Exercises:
1) List every painting named by title in the article about Sargent's painting Gassed.
2) Repeat word for word the passage of the article about Sargent's painting Gassed, starting at "It depicts a" and ending at "a field hospital.".
3) Pick up the article about Sargent's painting Gassed where it stops and write its next few sentences.

Text provided:
■ ■ ■ ■ ■ ■ ■

John Singer Sargent's monumental painting of soldiers in the aftermath of a World War One gas attack - simply titled Gassed - arrived Friday at the Pennsylvania Academy of the Fine Arts, a somber harbinger of a major exhibition.
The journey was no mean feat.
More than 20 feet long in its original frame, Gassed arrived encased in a huge, sturdy wood crate, "Fragile" stamped on the side.
Normally, the painting hangs in London's Imperial War Museums. But in connection with PAFA's enormous exhibition, "World War I and American Art," opening on Nov. 4 and running through April 9, Gassed has made an arduous trip to the United States.
It is only the second time the painting has been on U.S. soil since Sargent completed it in 1919. (The first visit was in 1999, when it traveled to the National Gallery of Art in Washington D.C. and the Museum of Fine Arts in Boston for a major Sargent retrospective.)
A painting of blinded and writhing soldiers is not the usual Sargent fare. He is an artist more known for his society portraits, such as the Philadelphia Museum of Art's Frances Sherborne Ridley Watts (1877) or the Academy's own Mr. and Mrs. John White Field (1882).
Gassed is like none of these.
It depicts a line of badly injured soldiers in the wake of a mustard gas attack, bandages over their eyes, the blinded leading the blinded, along a board laid out near a field hospital.
The painting not only evokes Pieter Bruegel's The Blind Leading the Blind (1558), it has a frieze-like, sculptural quality - as if these wounded figures were emblems for a horrific contemporary Parthenon.

■ ■ ■ ■ ■ ■ ■

Information given:
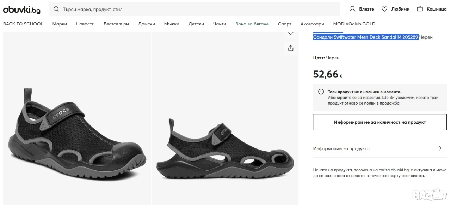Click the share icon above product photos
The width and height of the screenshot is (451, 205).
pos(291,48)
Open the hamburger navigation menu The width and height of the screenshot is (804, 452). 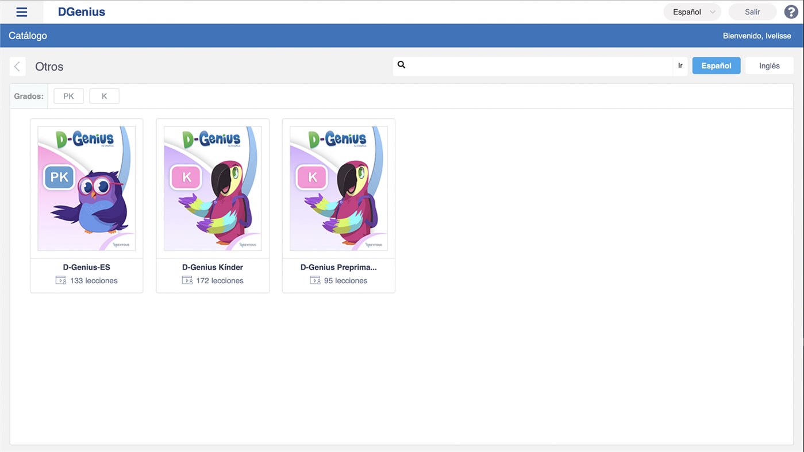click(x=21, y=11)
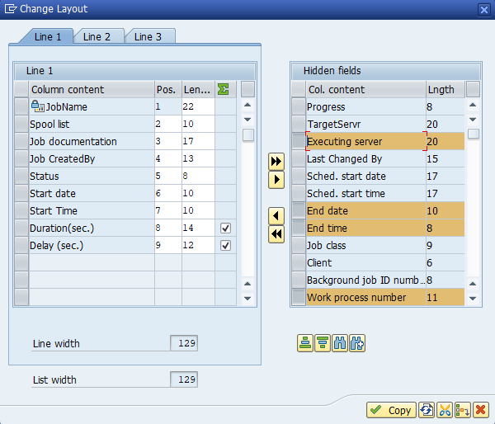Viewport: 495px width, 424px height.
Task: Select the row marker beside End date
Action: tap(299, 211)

■ ■ ■ ■ ■ ■ ■

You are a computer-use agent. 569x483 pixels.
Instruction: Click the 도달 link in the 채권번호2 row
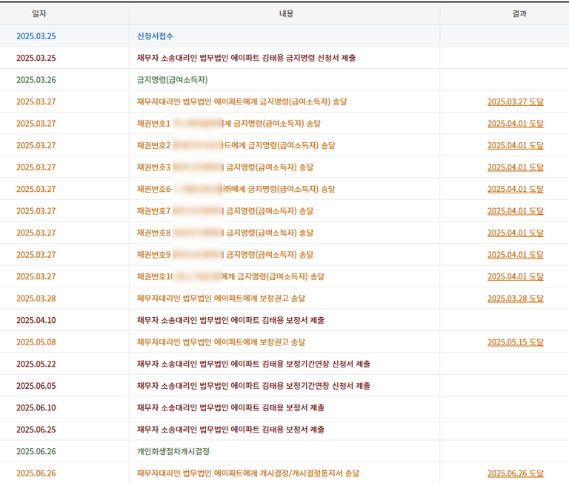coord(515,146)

■ ■ ■ ■ ■ ■ ■

Answers by task:
1)
- Gassed
- Frances Sherborne Ridley Watts
- Mr. and Mrs. John White Field
- The Blind Leading the Blind

2)
It depicts a line of badly injured soldiers in the wake of a mustard gas attack, bandages over their eyes, the blinded leading the blinded, along a board laid out near a field hospital.

3)
This is a frieze for the house of the near-dead.
How did a bourgeois painter like Sargent end up creating such a painting, lending it an almost allegorical tone?
Judith Thomas, director of exhibitions, said that Sargent was asked by Prime Minister David Lloyd George to create an epic painting on the subject of Anglo-American cooperation.
The United States had entered the war in 1917. (Next year marks the centenary commemorated by this exhibition, curated by former PAFA curator Robert Cozzolino, independent curator Anne Knutson, and David Lubin, professor of art at Wake Forest University.)
Sargent was at first reluctant to accept the commission, Thomas said, but finally agreed, traveling to France in 1918. At first, he complained that it was virtually impossible to find an epic scene on such a subject.
For one thing, there were few soldiers on the battlefield in the daytime.
"How can one do an epic without masses of men?" Sargent wondered in a letter. "Excepting at night I have only seen three fine subjects with masses of men - one a harrowing sight, a field full of gassed and blindfolded men."
Sargent found his subject in the harrowing. He received permission to proceed, and in 1919, produced the extraordinary canvas that arrived at PAFA Friday."It's a huge painting," said PAFA's Thomas, depicting "the hell of remembrance."
Sargent was 63 when he completed the work.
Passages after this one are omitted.